10代の若い女性が病気で亡くなる というテーマは 「世界の中心で愛を叫ぶ」の二番煎じじゃないか。
なにせセカチューは長澤まさみさん、綾瀬はるかさんという世代を代表する女優を生み出したコンテンツなのだから、マネタイズにはもってこいだよね 。
などとと冷めた気持ちでいたのだが、 読んだ後はその思いは消え失せていた。
テーマは古くともこんなふうに表現したら新しい世界が広がるという、後に続く作家さんのお手本ともなった作品だと思う。
「君の膵臓をたべたい」(住野よる著・双葉文庫)
キミスイ、とも呼ぶらしいが、この斬新でしかも物語のテーマを貫くタイトルが秀逸。著者のインタビューによると、まずこのタイトルがあって、物語を考えていったとのこと。賞ではなく、「小説家になろう」サイトから世に出たというエピソードも今風だ。
盲腸の出術を受けた「僕」は抜糸をするために病院を訪れた。誰もいないソファに残されたのは「共病文庫」という手書きの文字の本。この本を何気なく開いたことで、クラスメイト・桜良の不治の病を知ることになるーー。
面白いのが、登場人物が「僕」の名前を呼ぶ時に【】で表現されることだ。例えば、桜良が呼ぶとき最初は【地味なクラスメイト】となっていたが次第に、【秘密を知っているクラスメイト】→【仲良し】→【?????】というように変わっていく。

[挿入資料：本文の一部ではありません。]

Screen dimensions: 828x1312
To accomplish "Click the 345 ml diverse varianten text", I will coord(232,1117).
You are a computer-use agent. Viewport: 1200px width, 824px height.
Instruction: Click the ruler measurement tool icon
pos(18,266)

呼び名は同じでも関係性が変化していることを表しているのだ。
「僕」の名前は周囲の人から見ると他者と区別するための記号かもしれない。でも、その記号を呼ぶ時、その関係性はその時々で違うだろう。それを通常は態度や言葉遣いで示すのだが、本書ではそれを【】で表している。名前を呼ぶ時に【】で表現するだけで、その人に対する気持ちを表すなんて、なんて斬新なんだ。このラベルの移り変わりに注目してほしい。
そして最後は【?????】。最後に桜良は「僕」をどんな存在に思っていたのか。
桜良と「僕」との軽妙な会話も魅力。わりと桜良は豪快な性格で、「僕」が冷静にかわしているのだが、そのやりとりがユーモアがあって面白い。
圧巻は後半の畳みかけるような文章だ。終始そっけない「僕」の思いが桜良の死に直面して繰り返す語調。こみ上げる思いを必死で抑えるように。
終盤で「僕」の名前が明らかになるのだが、それがまた切ない。